Remediation phase: The remediation script re-checks --getloggingmode, and when the output is anything other than Log mode is on it calls /usr/libexec/ApplicationFirewall/socketfilterfw --setloggingmode on under the Automox agent's root context. The change applies immediately and persists across reboots, and the next scheduled policy pass confirms the new state through the evaluation script.
macOS workstation or server endpoints, including Apple Silicon and Intel-based Macs
The Automox agent installed and running as root (the default deployment configuration meets this requirement)
The macOS Application Firewall binary present at /usr/libexec/ApplicationFirewall/socketfilterfw (shipped with every supported macOS release)
Full Disk Access for the Automox agent if your endpoints are managed by an MDM-driven Privacy Preferences Policy Control profile that restricts socketfilterfw access
No conflicting configuration profile that pins firewall logging to off – an MDM profile always wins over socketfilterfw, so review any deployed com.apple.security.firewall payload first
After a successful remediation pass, socketfilterfw --getloggingmode returns Log mode is on and the macOS Application Firewall begins writing connection decisions to the unified log under the com.apple.alf subsystem. The change is silent to the end user and does not require a reboot.

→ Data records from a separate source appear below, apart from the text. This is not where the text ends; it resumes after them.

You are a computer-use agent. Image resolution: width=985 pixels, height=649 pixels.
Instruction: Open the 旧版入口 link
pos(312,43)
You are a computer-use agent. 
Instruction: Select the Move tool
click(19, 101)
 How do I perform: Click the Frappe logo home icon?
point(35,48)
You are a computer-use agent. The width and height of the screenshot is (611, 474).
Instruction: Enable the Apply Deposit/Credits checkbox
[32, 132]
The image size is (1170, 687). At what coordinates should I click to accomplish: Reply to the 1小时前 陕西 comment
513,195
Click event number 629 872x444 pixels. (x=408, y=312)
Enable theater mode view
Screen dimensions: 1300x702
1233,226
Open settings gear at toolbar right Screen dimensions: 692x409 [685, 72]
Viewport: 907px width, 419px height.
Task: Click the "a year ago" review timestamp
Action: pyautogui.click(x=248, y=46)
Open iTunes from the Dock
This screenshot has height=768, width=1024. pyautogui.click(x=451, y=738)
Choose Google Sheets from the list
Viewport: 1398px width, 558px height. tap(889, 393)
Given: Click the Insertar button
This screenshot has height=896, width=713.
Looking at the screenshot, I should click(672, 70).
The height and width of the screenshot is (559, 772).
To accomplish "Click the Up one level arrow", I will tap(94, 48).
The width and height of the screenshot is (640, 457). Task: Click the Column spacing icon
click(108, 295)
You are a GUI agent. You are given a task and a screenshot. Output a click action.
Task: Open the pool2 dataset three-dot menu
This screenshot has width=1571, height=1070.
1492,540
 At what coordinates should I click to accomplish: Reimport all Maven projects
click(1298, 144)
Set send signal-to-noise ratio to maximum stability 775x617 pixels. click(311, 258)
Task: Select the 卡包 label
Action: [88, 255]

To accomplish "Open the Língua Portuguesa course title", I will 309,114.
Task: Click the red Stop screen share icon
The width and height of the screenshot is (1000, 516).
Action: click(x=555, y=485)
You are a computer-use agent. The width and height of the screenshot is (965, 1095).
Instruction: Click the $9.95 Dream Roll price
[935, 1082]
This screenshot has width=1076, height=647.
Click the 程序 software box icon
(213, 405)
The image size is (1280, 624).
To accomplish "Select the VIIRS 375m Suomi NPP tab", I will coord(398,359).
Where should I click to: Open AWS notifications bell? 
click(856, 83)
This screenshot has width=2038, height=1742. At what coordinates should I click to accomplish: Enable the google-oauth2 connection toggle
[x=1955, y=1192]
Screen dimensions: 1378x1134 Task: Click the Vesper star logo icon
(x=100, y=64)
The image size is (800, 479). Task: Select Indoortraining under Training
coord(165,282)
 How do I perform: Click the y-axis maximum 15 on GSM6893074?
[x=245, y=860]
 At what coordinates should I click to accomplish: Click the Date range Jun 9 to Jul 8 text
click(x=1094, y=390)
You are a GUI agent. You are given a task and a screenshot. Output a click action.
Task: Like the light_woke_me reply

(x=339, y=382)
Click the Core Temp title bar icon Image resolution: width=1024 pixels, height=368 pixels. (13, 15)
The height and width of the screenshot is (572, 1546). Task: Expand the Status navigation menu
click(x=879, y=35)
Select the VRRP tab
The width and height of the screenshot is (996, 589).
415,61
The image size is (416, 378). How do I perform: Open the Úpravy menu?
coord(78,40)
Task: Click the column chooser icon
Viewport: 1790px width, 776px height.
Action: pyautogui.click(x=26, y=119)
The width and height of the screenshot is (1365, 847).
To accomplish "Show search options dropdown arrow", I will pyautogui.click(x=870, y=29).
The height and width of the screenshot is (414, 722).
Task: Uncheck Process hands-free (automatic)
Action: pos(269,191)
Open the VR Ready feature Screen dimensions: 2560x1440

To validate from the endpoint, run sudo /usr/libexec/ApplicationFirewall/socketfilterfw --getloggingmode for a one-line confirmation, then log show --predicate 'subsystem == "com.apple.alf"' --last 1h to confirm events are flowing. For audit evidence, capture the same output alongside the Automox policy run identifier. Subsequent policy passes will report the endpoint as compliant without applying remediation again, because the evaluation phase finds logging already on. The Worklet is FixNow compatible, so when a compliance auditor or incident-response lead needs immediate confirmation across the fleet, you can trigger it on demand from the Automox console without waiting for the next scheduled policy window.